Stored data entries
▼

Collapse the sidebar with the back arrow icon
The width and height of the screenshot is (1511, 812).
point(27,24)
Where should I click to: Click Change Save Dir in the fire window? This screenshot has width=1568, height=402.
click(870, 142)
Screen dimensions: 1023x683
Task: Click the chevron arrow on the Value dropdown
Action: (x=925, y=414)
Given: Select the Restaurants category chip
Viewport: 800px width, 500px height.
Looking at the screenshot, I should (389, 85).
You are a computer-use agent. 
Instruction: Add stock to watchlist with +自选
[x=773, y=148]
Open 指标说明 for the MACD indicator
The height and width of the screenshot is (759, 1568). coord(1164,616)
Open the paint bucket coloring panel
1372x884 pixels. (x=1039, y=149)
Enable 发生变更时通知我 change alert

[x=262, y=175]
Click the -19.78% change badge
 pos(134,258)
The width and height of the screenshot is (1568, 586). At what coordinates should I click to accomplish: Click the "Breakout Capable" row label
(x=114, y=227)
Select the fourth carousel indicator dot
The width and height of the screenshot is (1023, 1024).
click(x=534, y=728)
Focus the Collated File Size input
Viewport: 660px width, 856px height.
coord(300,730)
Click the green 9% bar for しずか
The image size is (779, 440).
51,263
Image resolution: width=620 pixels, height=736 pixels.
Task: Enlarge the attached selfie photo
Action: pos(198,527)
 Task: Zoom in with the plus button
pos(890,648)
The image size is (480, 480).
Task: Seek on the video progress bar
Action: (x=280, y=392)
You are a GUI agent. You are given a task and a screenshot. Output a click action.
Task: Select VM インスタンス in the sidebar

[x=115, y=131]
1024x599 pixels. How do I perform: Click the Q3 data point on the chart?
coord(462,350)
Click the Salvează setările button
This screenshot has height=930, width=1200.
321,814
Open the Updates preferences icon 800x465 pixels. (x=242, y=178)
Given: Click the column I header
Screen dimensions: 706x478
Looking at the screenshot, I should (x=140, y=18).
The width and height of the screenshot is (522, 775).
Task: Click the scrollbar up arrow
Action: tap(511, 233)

▲

TASK REQUIREMENTS:
Extract all lines from the data in which "agent" is found.

WORKED SOLUTION:
You are a computer-use agent. 
You are a GUI agent. You are given a task and a screenshot. Output a click action.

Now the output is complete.